This notebook is due on Friday, October 28th, 2016 at 11:59 p.m.. Please make sure to get started early, and come by the instructors' office hours if you have any questions. Office hours and locations can be found in the course syllabus. IMPORTANT: While it's fine if you talk to other people in class about this homework - and in fact we encourage it! - you are responsible for creating the solutions for this homework on your own, and each student must submit their own homework assignment.
Some links that you may find helpful:
FOR THIS HOMEWORK and for all future homework assignments: We will be grading you on:
To that end:
Put your name here!
We're going to finish up the "random walk" project that we started in class. In this section, we're going to do it in two dimensions, x and y. You need to write a program that performs a random walk that starts at the origin (x=y=0), picks a random direction (up, down, left, or right), and take one step in that direction. You will then randomly pick a new direction, take a step, and so on, for a total of $N_{step}$ = 1000 steps.
First: Write the code to do this for a single random walk, and keep track of the (x,y) position of your walker for each step in the random walk. Make a plot showing the path for this random walk. Make sure to write a function that decides what direction the walker will go on each step, and returns that information to your program.
In [ ]:
# put your code here
Second: Modify your code to only keep track of the final distance from the origin (magnitude, not x and y components - in other words, $d = (x^2 + y^2)^{1/2}$), and do the experiment $N_{trial} = 1000$ times, keeping track of the final distances for all of the trials. Plot the distribution of distances from the origin in a histogram, and calculate the mean value.
In [ ]:
# put your code here
Question: How does the 2D random walk behave similarly to, and differently from, the 1D random walk that you explored in class? Compare them below.
Put your answer here!
Now we want to see what happens in the 1D random walk when the "coin toss" is biased - in other words, when you're more likely to take a step in one direction than in the other (i.e., the probability of stepping to the right is $p_{step}$, of stepping to the left is $1-p_{step}$, and $p_{step} \neq 0.5$).
Modify the function for the 1D random walk that you wrote in class to take as an argument a probability that you step in one direction (say, to the right) and then to decide what direction to go. Use that to calculate a distribution of distances from the origin for $N_{step} = 1000$ and $N_{trial} = 1000$, as well as the mean distance from the origin. Plot a histogram of the distribution. Answer the following two questions:
Put your answers here
In [ ]:
# put your code here
The final part of this homework is the creation of a model of the 2016 Presidential Election that's similar to those used at election prediction sites such as FiveThirtyEight. You've been provided with a link to a CSV (comma-separated value) file containing information about each of the 50 states as well as the District of Columbia, and you'll use this to make election predictions.

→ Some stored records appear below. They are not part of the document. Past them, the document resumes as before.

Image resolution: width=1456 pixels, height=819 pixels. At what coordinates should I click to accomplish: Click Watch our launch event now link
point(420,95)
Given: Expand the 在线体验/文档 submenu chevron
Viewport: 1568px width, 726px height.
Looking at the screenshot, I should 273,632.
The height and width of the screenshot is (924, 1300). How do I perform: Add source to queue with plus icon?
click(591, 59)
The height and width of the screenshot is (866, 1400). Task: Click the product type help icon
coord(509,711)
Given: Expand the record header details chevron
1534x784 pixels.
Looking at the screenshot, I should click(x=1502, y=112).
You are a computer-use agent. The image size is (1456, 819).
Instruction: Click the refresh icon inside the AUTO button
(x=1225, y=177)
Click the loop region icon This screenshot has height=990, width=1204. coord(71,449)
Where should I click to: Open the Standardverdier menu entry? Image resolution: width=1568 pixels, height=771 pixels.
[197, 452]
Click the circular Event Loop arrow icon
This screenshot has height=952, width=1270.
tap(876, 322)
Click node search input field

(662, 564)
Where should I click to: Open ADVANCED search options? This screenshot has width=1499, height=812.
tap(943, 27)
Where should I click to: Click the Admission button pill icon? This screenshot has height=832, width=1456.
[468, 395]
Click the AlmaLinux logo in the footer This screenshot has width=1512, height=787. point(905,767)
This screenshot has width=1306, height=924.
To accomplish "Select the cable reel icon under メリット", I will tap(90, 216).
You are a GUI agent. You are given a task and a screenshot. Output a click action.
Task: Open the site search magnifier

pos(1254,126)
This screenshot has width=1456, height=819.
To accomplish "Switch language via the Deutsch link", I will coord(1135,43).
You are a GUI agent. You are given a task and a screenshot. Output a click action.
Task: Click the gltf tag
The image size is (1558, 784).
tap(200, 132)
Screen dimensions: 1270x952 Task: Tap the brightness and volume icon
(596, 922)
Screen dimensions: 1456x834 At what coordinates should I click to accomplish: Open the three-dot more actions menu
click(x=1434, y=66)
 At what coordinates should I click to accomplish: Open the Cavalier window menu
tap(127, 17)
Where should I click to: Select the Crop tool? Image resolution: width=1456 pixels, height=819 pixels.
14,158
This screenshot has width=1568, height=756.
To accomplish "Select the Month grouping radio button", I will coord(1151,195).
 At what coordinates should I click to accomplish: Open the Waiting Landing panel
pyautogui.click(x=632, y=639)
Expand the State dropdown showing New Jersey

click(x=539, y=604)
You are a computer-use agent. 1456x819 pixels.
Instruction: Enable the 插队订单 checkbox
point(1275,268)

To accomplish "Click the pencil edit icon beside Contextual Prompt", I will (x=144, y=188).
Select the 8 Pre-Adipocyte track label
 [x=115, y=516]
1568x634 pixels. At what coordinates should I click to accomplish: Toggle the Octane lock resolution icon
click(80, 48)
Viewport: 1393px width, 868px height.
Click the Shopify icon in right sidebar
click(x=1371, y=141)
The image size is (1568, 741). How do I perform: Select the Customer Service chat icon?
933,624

A quick civics lesson: The United States does not directly elect the President and Vice President of the United States. Instead, they choose "Electors" that are apportioned to each state based on the most recent U.S. census results (equal to the number of members of Congress to which that state receives). Electors are typically required to vote for the candidate with the majority of the popular vote in their state. At the moment, there are 538 Electors in the "Electoral College.", and to win the presidency a candidate needs to recieve half plus one of those votes, or 270 votes.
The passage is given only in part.